## MATERIALS PROVIDED
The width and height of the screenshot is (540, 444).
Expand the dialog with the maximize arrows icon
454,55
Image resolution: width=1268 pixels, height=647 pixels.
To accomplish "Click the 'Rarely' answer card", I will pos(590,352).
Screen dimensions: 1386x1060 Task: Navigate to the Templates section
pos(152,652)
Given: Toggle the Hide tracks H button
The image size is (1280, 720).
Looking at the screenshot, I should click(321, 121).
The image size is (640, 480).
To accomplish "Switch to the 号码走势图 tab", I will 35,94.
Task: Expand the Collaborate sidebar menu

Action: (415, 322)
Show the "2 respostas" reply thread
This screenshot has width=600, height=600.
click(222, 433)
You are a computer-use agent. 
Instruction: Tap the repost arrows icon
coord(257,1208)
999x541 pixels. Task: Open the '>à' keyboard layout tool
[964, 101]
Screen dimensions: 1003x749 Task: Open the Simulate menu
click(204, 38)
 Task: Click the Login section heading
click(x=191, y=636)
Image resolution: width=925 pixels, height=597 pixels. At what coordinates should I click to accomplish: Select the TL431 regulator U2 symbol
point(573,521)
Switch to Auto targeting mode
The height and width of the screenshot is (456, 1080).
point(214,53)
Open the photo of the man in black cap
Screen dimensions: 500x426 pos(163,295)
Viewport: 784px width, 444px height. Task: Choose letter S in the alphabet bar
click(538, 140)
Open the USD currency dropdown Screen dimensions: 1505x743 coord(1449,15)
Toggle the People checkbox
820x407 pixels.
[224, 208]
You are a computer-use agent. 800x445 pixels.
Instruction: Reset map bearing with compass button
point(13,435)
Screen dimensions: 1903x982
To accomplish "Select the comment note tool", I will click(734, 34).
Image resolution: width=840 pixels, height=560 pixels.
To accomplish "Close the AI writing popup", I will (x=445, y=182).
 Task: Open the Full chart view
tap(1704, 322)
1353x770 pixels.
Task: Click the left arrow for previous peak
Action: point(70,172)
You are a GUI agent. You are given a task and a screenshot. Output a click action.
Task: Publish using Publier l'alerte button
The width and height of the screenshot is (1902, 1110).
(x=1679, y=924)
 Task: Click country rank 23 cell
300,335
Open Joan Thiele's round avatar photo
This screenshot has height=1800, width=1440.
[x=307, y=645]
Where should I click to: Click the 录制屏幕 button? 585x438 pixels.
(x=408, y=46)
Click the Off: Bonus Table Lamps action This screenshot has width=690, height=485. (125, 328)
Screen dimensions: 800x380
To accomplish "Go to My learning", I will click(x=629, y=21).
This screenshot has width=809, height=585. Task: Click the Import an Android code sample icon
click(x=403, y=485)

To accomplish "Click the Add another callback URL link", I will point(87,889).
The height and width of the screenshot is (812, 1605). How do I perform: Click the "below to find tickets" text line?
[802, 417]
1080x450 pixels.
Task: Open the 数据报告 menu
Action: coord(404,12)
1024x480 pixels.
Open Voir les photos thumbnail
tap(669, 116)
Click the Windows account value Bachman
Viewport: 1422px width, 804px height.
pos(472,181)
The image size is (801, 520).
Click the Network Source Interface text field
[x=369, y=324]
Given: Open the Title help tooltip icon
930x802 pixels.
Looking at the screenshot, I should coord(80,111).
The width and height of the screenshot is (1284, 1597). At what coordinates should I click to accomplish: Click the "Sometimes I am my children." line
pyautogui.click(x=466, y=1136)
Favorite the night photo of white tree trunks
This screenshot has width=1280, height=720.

## TASK DIRECTIONS
Retype the material in full, keeping each line exactly as it is.

## OUTPUT FOR THIS EXERCISE
The width and height of the screenshot is (540, 444).
Expand the dialog with the maximize arrows icon
454,55
Image resolution: width=1268 pixels, height=647 pixels.
To accomplish "Click the 'Rarely' answer card", I will pos(590,352).
Screen dimensions: 1386x1060 Task: Navigate to the Templates section
pos(152,652)
Given: Toggle the Hide tracks H button
The image size is (1280, 720).
Looking at the screenshot, I should click(321, 121).
The image size is (640, 480).
To accomplish "Switch to the 号码走势图 tab", I will 35,94.
Task: Expand the Collaborate sidebar menu

Action: (415, 322)
Show the "2 respostas" reply thread
This screenshot has width=600, height=600.
click(222, 433)
You are a computer-use agent. 
Instruction: Tap the repost arrows icon
coord(257,1208)
999x541 pixels. Task: Open the '>à' keyboard layout tool
[964, 101]
Screen dimensions: 1003x749 Task: Open the Simulate menu
click(204, 38)
 Task: Click the Login section heading
click(x=191, y=636)
Image resolution: width=925 pixels, height=597 pixels. At what coordinates should I click to accomplish: Select the TL431 regulator U2 symbol
point(573,521)
Switch to Auto targeting mode
The height and width of the screenshot is (456, 1080).
point(214,53)
Open the photo of the man in black cap
Screen dimensions: 500x426 pos(163,295)
Viewport: 784px width, 444px height. Task: Choose letter S in the alphabet bar
click(538, 140)
Open the USD currency dropdown Screen dimensions: 1505x743 coord(1449,15)
Toggle the People checkbox
820x407 pixels.
[224, 208]
You are a computer-use agent. 800x445 pixels.
Instruction: Reset map bearing with compass button
point(13,435)
Screen dimensions: 1903x982
To accomplish "Select the comment note tool", I will click(734, 34).
Image resolution: width=840 pixels, height=560 pixels.
To accomplish "Close the AI writing popup", I will (x=445, y=182).
 Task: Open the Full chart view
tap(1704, 322)
1353x770 pixels.
Task: Click the left arrow for previous peak
Action: point(70,172)
You are a GUI agent. You are given a task and a screenshot. Output a click action.
Task: Publish using Publier l'alerte button
The width and height of the screenshot is (1902, 1110).
(x=1679, y=924)
 Task: Click country rank 23 cell
300,335
Open Joan Thiele's round avatar photo
This screenshot has height=1800, width=1440.
[x=307, y=645]
Where should I click to: Click the 录制屏幕 button? 585x438 pixels.
(x=408, y=46)
Click the Off: Bonus Table Lamps action This screenshot has width=690, height=485. (125, 328)
Screen dimensions: 800x380
To accomplish "Go to My learning", I will click(x=629, y=21).
This screenshot has width=809, height=585. Task: Click the Import an Android code sample icon
click(x=403, y=485)

To accomplish "Click the Add another callback URL link", I will point(87,889).
The height and width of the screenshot is (812, 1605). How do I perform: Click the "below to find tickets" text line?
[802, 417]
1080x450 pixels.
Task: Open the 数据报告 menu
Action: coord(404,12)
1024x480 pixels.
Open Voir les photos thumbnail
tap(669, 116)
Click the Windows account value Bachman
Viewport: 1422px width, 804px height.
pos(472,181)
The image size is (801, 520).
Click the Network Source Interface text field
[x=369, y=324]
Given: Open the Title help tooltip icon
930x802 pixels.
Looking at the screenshot, I should coord(80,111).
The width and height of the screenshot is (1284, 1597). At what coordinates should I click to accomplish: Click the "Sometimes I am my children." line
pyautogui.click(x=466, y=1136)
Favorite the night photo of white tree trunks
This screenshot has width=1280, height=720.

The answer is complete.